| ASSIGNMENT |
Scan the records below, and wherever a line has the word "date", pull it out.

| INPUT MATERIAL |
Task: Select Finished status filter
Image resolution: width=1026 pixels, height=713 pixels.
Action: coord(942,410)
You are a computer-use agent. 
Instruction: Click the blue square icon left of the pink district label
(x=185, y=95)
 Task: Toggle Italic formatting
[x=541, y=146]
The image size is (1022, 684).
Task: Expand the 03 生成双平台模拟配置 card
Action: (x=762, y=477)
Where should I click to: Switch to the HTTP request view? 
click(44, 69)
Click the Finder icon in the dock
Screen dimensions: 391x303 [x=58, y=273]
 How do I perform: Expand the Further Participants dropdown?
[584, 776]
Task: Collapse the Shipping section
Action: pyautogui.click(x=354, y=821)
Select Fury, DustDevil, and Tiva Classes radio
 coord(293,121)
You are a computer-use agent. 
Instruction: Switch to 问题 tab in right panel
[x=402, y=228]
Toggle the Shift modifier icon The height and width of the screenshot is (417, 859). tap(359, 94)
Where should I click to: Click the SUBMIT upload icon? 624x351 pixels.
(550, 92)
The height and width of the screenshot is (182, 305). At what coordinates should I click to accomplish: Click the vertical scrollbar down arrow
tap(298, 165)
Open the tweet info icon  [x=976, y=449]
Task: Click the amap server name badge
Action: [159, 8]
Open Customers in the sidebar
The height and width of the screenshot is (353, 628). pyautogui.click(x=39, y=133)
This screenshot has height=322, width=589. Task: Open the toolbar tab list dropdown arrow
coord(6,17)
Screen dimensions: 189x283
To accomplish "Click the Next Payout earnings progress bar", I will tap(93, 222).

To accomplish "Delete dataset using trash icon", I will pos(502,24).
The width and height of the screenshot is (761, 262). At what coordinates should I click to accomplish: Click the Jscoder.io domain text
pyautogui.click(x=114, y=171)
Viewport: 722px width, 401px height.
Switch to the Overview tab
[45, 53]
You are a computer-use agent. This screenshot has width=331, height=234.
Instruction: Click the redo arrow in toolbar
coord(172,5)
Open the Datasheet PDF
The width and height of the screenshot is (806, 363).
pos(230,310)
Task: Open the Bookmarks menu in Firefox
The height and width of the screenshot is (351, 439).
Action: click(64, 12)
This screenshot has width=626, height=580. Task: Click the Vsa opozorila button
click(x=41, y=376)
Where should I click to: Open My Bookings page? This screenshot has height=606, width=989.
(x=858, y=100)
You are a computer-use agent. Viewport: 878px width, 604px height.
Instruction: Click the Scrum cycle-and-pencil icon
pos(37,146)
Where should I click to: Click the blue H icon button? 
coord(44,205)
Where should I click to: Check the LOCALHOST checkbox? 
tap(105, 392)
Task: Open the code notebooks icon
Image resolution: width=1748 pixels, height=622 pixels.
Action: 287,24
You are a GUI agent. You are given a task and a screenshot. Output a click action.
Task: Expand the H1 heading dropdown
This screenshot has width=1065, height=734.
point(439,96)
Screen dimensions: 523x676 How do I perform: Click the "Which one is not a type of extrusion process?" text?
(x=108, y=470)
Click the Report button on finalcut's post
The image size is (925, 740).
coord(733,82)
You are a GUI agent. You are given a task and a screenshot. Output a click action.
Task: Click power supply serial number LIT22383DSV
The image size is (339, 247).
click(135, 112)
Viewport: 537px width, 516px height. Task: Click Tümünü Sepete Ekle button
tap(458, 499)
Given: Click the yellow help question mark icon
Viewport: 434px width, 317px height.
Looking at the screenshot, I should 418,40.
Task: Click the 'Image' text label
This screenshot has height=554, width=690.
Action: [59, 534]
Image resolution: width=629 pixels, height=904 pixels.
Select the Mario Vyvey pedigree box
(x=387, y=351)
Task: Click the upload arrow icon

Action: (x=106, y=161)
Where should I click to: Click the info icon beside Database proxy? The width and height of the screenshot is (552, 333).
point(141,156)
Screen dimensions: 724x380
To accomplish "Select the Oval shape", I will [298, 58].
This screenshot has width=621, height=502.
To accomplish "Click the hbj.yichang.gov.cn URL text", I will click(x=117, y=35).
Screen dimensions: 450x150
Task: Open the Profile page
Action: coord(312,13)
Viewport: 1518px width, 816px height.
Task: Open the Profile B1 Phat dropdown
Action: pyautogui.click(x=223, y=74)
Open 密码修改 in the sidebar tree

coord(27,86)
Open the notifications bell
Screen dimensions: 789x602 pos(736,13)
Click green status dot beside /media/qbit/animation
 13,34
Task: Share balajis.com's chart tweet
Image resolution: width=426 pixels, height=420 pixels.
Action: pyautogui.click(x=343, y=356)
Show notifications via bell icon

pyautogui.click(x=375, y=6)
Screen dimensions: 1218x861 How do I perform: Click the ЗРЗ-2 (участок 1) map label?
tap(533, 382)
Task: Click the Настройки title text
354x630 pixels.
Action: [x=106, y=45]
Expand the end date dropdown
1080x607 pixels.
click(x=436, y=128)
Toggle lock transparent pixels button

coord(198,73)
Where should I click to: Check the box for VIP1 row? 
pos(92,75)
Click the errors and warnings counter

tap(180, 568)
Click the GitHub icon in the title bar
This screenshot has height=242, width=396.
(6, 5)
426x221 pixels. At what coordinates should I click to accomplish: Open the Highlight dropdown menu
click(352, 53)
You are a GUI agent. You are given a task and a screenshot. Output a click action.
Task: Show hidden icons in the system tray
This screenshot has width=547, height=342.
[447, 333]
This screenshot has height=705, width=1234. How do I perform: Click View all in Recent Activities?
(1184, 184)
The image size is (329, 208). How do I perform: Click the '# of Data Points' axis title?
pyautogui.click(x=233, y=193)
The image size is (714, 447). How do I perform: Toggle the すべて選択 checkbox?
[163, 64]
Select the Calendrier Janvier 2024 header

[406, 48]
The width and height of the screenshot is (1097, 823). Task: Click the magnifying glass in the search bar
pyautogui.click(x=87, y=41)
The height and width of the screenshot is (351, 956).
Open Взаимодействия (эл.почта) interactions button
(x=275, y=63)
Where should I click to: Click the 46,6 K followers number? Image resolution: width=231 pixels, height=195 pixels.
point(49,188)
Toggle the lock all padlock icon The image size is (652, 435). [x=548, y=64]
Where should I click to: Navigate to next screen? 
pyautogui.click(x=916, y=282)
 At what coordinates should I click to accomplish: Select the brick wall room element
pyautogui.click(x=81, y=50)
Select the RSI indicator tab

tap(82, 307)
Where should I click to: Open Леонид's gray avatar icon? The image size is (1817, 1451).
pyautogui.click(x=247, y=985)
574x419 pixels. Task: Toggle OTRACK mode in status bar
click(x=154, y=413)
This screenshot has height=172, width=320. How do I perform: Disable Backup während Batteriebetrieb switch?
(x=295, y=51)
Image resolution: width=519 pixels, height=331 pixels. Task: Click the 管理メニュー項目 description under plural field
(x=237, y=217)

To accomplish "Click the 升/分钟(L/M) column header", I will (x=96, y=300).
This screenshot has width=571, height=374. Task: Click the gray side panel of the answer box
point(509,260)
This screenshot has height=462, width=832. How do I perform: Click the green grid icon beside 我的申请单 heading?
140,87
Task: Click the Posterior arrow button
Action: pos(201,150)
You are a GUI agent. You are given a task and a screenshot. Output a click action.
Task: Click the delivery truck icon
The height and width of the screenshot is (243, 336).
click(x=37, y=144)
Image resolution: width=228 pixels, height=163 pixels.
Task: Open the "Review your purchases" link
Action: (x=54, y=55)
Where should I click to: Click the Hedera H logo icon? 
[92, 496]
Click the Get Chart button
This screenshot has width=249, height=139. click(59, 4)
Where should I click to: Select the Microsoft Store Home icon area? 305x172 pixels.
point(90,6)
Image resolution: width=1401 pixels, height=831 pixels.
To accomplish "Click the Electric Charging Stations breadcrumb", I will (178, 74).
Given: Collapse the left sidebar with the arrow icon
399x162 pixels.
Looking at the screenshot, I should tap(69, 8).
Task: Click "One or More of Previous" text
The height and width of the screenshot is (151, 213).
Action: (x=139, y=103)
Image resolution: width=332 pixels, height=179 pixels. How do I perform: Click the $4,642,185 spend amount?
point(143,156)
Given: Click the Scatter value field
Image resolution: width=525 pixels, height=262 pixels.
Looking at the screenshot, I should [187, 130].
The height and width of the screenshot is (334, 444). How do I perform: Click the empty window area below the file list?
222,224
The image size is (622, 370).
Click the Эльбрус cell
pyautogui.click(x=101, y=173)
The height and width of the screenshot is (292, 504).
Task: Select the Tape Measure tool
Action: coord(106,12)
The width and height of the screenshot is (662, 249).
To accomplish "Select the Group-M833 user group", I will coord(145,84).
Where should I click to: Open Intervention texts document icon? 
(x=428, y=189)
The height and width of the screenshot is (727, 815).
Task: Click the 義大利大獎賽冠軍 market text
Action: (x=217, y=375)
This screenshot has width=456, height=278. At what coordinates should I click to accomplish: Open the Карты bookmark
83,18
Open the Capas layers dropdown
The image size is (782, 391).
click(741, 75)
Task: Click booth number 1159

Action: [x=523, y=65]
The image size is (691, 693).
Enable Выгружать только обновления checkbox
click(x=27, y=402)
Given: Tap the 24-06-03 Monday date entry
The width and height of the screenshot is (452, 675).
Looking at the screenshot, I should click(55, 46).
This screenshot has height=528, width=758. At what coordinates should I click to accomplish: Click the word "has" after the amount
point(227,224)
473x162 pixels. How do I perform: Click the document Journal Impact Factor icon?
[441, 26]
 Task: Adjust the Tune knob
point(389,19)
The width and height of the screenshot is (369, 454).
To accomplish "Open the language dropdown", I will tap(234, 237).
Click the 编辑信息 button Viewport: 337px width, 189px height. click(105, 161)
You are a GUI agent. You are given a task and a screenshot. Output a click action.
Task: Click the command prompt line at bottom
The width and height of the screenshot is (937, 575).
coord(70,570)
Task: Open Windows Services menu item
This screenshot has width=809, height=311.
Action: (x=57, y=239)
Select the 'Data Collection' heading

| EXERCISE OUTPUT |
Expand the end date dropdown
Given: Tap the 24-06-03 Monday date entry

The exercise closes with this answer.